■ TASK ITEM:
Print the listing in full, keeping every line exactly as it is.

■ MATERIAL SUPPLIED:
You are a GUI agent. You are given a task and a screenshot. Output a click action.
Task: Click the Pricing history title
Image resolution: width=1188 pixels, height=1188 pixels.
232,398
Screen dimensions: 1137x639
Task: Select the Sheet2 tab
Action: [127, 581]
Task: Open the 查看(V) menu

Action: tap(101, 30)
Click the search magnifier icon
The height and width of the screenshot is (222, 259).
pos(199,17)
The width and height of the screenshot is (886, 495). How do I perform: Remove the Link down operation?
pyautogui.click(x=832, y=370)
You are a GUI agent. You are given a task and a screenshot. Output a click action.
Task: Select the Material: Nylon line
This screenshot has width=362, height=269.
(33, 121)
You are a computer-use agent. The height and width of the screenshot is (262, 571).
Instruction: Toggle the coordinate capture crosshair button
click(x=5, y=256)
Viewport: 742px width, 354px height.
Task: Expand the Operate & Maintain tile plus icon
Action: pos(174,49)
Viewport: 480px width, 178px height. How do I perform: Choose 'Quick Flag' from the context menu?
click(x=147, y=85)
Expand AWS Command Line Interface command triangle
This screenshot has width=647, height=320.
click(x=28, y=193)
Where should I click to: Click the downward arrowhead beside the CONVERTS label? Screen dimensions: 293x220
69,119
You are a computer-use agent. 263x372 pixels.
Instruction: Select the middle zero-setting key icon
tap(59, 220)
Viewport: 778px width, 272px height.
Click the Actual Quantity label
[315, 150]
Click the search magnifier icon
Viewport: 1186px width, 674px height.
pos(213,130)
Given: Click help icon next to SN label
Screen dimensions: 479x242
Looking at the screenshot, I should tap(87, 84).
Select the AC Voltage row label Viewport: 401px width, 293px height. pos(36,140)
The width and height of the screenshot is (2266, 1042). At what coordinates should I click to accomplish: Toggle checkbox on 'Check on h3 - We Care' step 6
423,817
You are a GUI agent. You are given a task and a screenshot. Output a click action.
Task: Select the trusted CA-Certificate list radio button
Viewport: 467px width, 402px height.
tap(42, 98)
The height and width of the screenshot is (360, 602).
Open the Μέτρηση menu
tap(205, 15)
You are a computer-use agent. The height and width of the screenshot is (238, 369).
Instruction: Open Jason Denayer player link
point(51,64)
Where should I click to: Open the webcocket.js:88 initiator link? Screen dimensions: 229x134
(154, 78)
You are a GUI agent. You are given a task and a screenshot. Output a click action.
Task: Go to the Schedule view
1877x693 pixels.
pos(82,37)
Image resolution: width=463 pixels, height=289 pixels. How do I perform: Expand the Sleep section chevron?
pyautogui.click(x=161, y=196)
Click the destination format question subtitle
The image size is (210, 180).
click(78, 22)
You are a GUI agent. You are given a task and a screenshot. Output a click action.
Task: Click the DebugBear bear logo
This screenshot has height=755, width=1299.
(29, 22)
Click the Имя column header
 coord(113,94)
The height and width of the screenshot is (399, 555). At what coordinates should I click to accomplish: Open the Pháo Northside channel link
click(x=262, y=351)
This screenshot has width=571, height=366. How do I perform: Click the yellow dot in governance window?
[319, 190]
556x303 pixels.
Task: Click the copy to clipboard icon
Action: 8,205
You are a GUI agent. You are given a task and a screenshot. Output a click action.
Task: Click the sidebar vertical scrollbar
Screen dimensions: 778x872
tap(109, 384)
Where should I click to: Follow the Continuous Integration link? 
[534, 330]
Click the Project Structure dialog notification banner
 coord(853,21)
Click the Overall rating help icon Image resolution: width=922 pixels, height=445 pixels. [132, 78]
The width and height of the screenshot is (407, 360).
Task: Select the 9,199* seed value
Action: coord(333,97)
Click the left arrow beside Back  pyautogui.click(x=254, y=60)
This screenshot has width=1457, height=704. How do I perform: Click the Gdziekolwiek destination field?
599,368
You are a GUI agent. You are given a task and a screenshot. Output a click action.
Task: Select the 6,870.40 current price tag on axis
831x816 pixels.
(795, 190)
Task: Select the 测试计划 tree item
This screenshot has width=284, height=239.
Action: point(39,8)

■ EXERCISE RESPONSE:
You are a GUI agent. You are given a task and a screenshot. Output a click action.
Task: Click the Pricing history title
Image resolution: width=1188 pixels, height=1188 pixels.
232,398
Screen dimensions: 1137x639
Task: Select the Sheet2 tab
Action: [127, 581]
Task: Open the 查看(V) menu

Action: tap(101, 30)
Click the search magnifier icon
The height and width of the screenshot is (222, 259).
pos(199,17)
The width and height of the screenshot is (886, 495). How do I perform: Remove the Link down operation?
pyautogui.click(x=832, y=370)
You are a GUI agent. You are given a task and a screenshot. Output a click action.
Task: Select the Material: Nylon line
This screenshot has width=362, height=269.
(33, 121)
You are a computer-use agent. The height and width of the screenshot is (262, 571).
Instruction: Toggle the coordinate capture crosshair button
click(x=5, y=256)
Viewport: 742px width, 354px height.
Task: Expand the Operate & Maintain tile plus icon
Action: pos(174,49)
Viewport: 480px width, 178px height. How do I perform: Choose 'Quick Flag' from the context menu?
click(x=147, y=85)
Expand AWS Command Line Interface command triangle
This screenshot has width=647, height=320.
click(x=28, y=193)
Where should I click to: Click the downward arrowhead beside the CONVERTS label? Screen dimensions: 293x220
69,119
You are a computer-use agent. 263x372 pixels.
Instruction: Select the middle zero-setting key icon
tap(59, 220)
Viewport: 778px width, 272px height.
Click the Actual Quantity label
[315, 150]
Click the search magnifier icon
Viewport: 1186px width, 674px height.
pos(213,130)
Given: Click help icon next to SN label
Screen dimensions: 479x242
Looking at the screenshot, I should tap(87, 84).
Select the AC Voltage row label Viewport: 401px width, 293px height. pos(36,140)
The width and height of the screenshot is (2266, 1042). At what coordinates should I click to accomplish: Toggle checkbox on 'Check on h3 - We Care' step 6
423,817
You are a GUI agent. You are given a task and a screenshot. Output a click action.
Task: Select the trusted CA-Certificate list radio button
Viewport: 467px width, 402px height.
tap(42, 98)
The height and width of the screenshot is (360, 602).
Open the Μέτρηση menu
tap(205, 15)
You are a computer-use agent. The height and width of the screenshot is (238, 369).
Instruction: Open Jason Denayer player link
point(51,64)
Where should I click to: Open the webcocket.js:88 initiator link? Screen dimensions: 229x134
(154, 78)
You are a GUI agent. You are given a task and a screenshot. Output a click action.
Task: Go to the Schedule view
1877x693 pixels.
pos(82,37)
Image resolution: width=463 pixels, height=289 pixels. How do I perform: Expand the Sleep section chevron?
pyautogui.click(x=161, y=196)
Click the destination format question subtitle
The image size is (210, 180).
click(78, 22)
You are a GUI agent. You are given a task and a screenshot. Output a click action.
Task: Click the DebugBear bear logo
This screenshot has height=755, width=1299.
(29, 22)
Click the Имя column header
 coord(113,94)
The height and width of the screenshot is (399, 555). At what coordinates should I click to accomplish: Open the Pháo Northside channel link
click(x=262, y=351)
This screenshot has width=571, height=366. How do I perform: Click the yellow dot in governance window?
[319, 190]
556x303 pixels.
Task: Click the copy to clipboard icon
Action: 8,205
You are a GUI agent. You are given a task and a screenshot. Output a click action.
Task: Click the sidebar vertical scrollbar
Screen dimensions: 778x872
tap(109, 384)
Where should I click to: Follow the Continuous Integration link? 
[534, 330]
Click the Project Structure dialog notification banner
 coord(853,21)
Click the Overall rating help icon Image resolution: width=922 pixels, height=445 pixels. [132, 78]
The width and height of the screenshot is (407, 360).
Task: Select the 9,199* seed value
Action: coord(333,97)
Click the left arrow beside Back  pyautogui.click(x=254, y=60)
This screenshot has width=1457, height=704. How do I perform: Click the Gdziekolwiek destination field?
599,368
You are a GUI agent. You are given a task and a screenshot. Output a click action.
Task: Select the 6,870.40 current price tag on axis
831x816 pixels.
(795, 190)
Task: Select the 测试计划 tree item
This screenshot has width=284, height=239.
Action: point(39,8)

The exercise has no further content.